His tone and his attitude seemed to invite the concurrence of Dr. Heath in this statement. But the richness of the one and the grace of the other showed the handsome speaker off to such advantage that the coroner was rather inclined to consider how a woman, even of Miss Challoner’s fine taste and careful breeding, might see in such a situation much for regret, if not for active despair and the suicidal act. He gave no evidence of his thought, however, but followed up the one admission made by Mr. Brotherson which he and others must naturally view as of the first importance.

“You saw Miss Challoner lift her hand, you say. Which hand, and what was in it? Anything?”

“She lifted her right hand, but it would be impossible for me to tell you whether there was anything in it or not. I simply saw the movement before I turned away. It looked like one of alarm to me. I felt that she had some reason for this. She could not know that it was in repentance I came rather than in fulfilment of my threat.”

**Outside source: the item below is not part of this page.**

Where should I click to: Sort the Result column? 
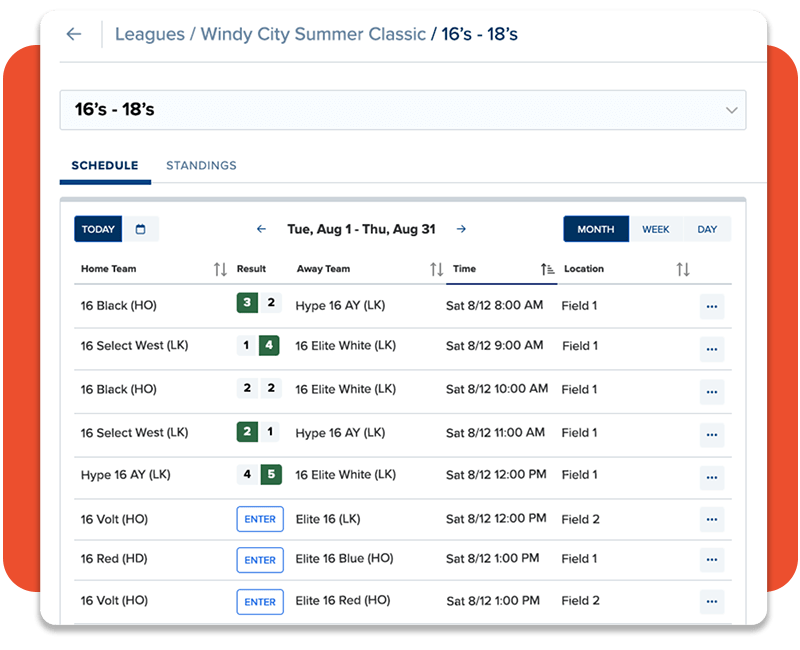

A sigh from the adjoining room. Mr. Brotherson rose, as he heard it, and in doing so met the clear eye of Sweetwater fixed upon his own. Its language was, no doubt, peculiar and it seemed to fascinate him for a moment, for he started as if to approach the detective, but forsook this intention almost immediately, and addressing the coroner, gravely remarked:

“Her death following so quickly upon this abortive attempt of mine at an interview startled me by its coincidence as much as it does you. If in the weakness of her woman’s nature, it was more than this—if the scorn she had previously shown me was a cloak she instinctively assumed to hide what she was not ready to disclose, my remorse will be as great as any one here could wish. But the proof of all this will have to be very convincing before my present convictions will yield to it. Some other and more poignant source will have to be found for that instant’s impulsive act than is supplied by this story of my unfortunate attachment.”

Dr. Heath was convinced, but he was willing to concede something to the secret demand made upon him by Sweetwater, who was bundling up his papers with much clatter.

Looking up with a smile which had elements in it he was hardly conscious of perhaps himself, he asked in an off-hand way:

“Then why did you take such pains to wash your hands of the affair the moment you had left the hotel?”

“I do not understand.”

“You passed around the corner into—street, did you not?”

“Very likely. I could go that way as well as another.”

“And stopped at the first lamp-post?”

“Oh, I see. Someone saw that childish action of mine.”

“What did you mean by it?”

“Just what you have suggested. I did go through the pantomime of washing my hands of an affair I considered definitely ended. I had resisted an irrepressible impulse to see and talk with Miss Challoner again, and was pleased with my firmness. Unaware of the tragic blow which had just fallen, I was full of self-congratulations at my escape from the charm which had lured me back to this hotel again and again in spite of my better judgment, and I wished to symbolise my relief by an act of which I was, in another moment, ashamed. Strange that there should have been a witness to it. (Here he stole a look at Sweetwater.) Stranger still, that circumstances by the most extraordinary of coincidences, should have given so unforeseen a point to it.”

“You are right, Mr. Brotherson. The whole occurrence is startling and most strange. But life is made up of the unexpected, as none know better than we physicians, whether our practice be of a public or private character.”

As Mr. Brotherson left the room, the curiosity to which he had yielded once before, led him to cast a glance of penetrating inquiry behind him full at Sweetwater, and if either felt embarrassment, it was not the hunted but the hunter.

But the feeling did not last.

“I’ve simply met the strongest man I’ve ever encountered,” was Sweetwater’s encouraging comment to himself. “All the more glory if I can find a joint in his armour or a hidden passage to his cold, secretive heart.”